* [WORK INSTRUCTIONS]
Look through the records and copy each line with the string "agent" in it.

* [MATERIAL FOR THE TASK]
• • • • •

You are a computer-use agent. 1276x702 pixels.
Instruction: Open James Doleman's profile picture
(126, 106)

• • • • •

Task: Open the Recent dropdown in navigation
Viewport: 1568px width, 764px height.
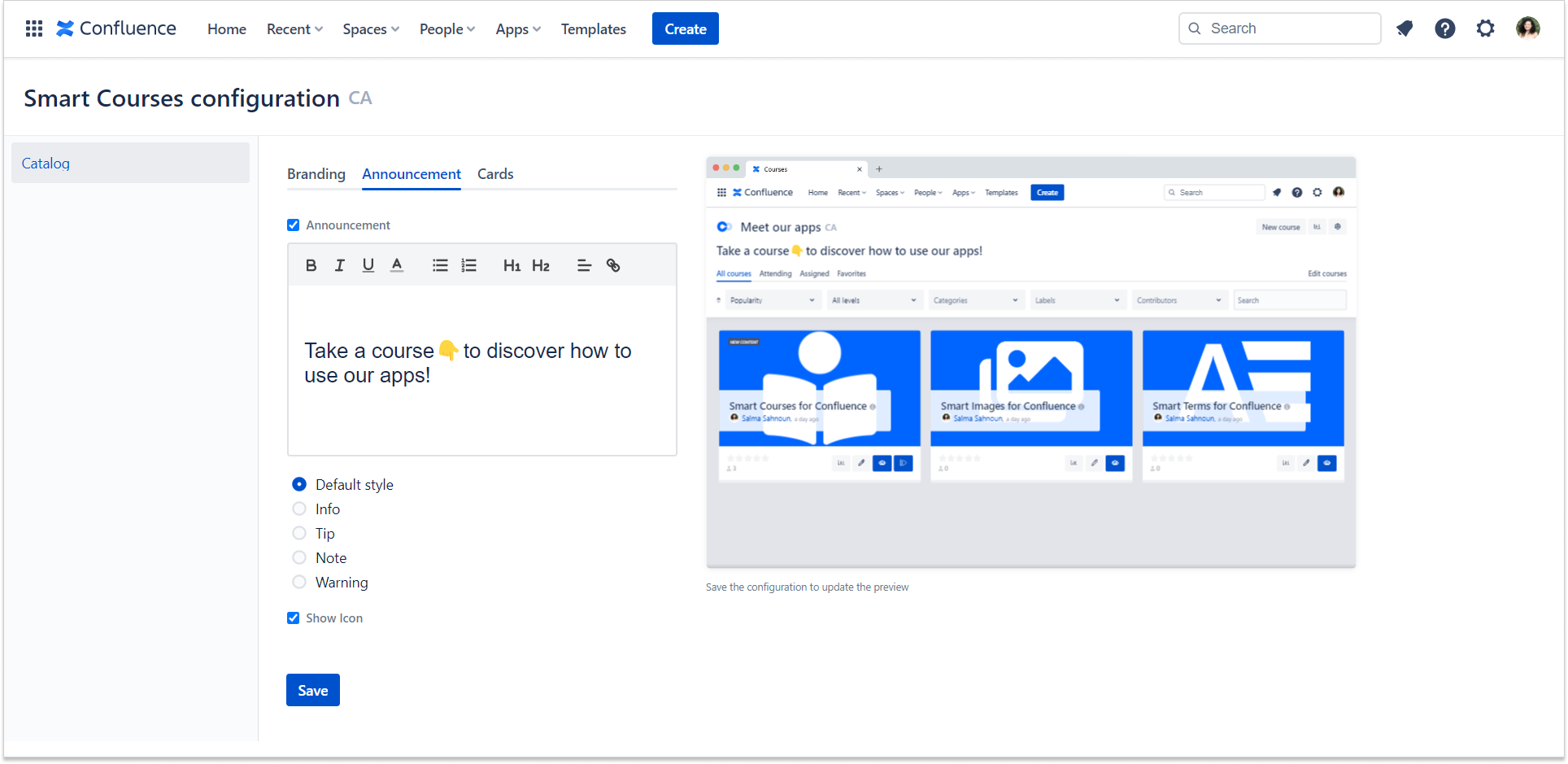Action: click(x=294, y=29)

• • • • •

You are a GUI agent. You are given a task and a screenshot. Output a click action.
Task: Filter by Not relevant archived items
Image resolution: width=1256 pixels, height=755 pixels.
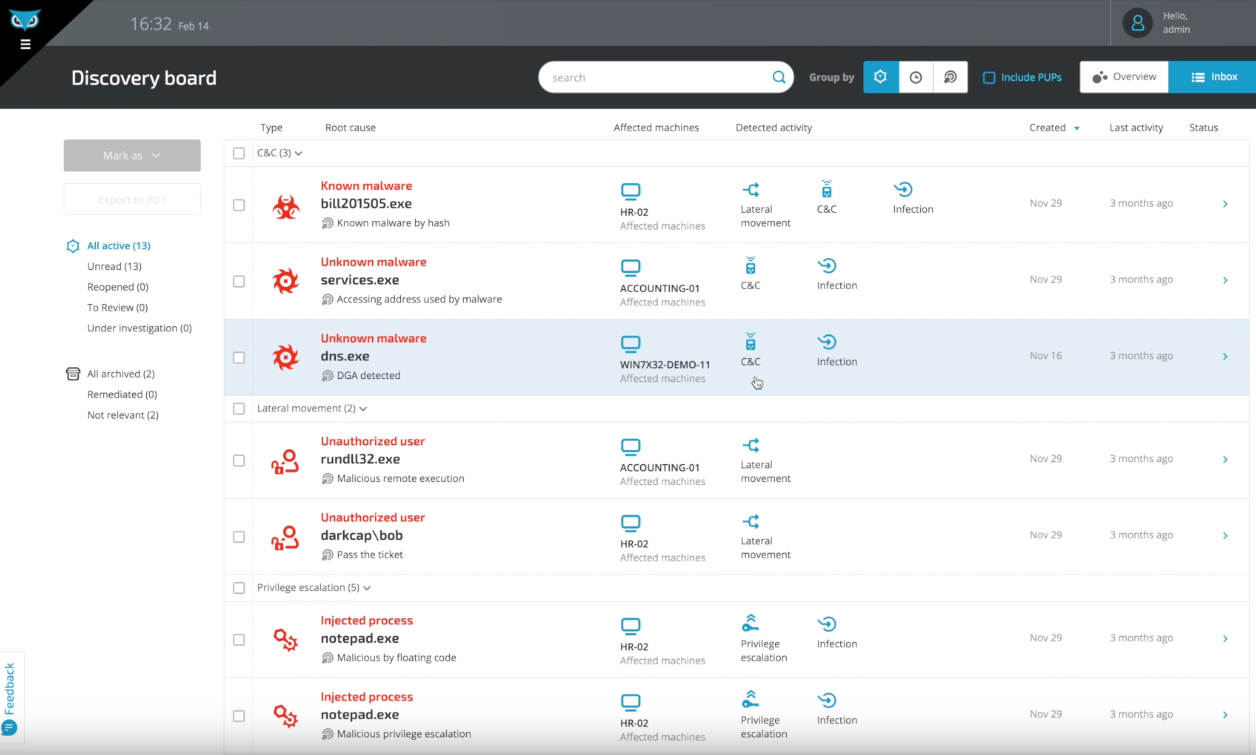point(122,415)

• • • • •

* [REPLY TO THE EXERCISE]
You are a computer-use agent. 1276x702 pixels.
You are a GUI agent. You are given a task and a screenshot. Output a click action.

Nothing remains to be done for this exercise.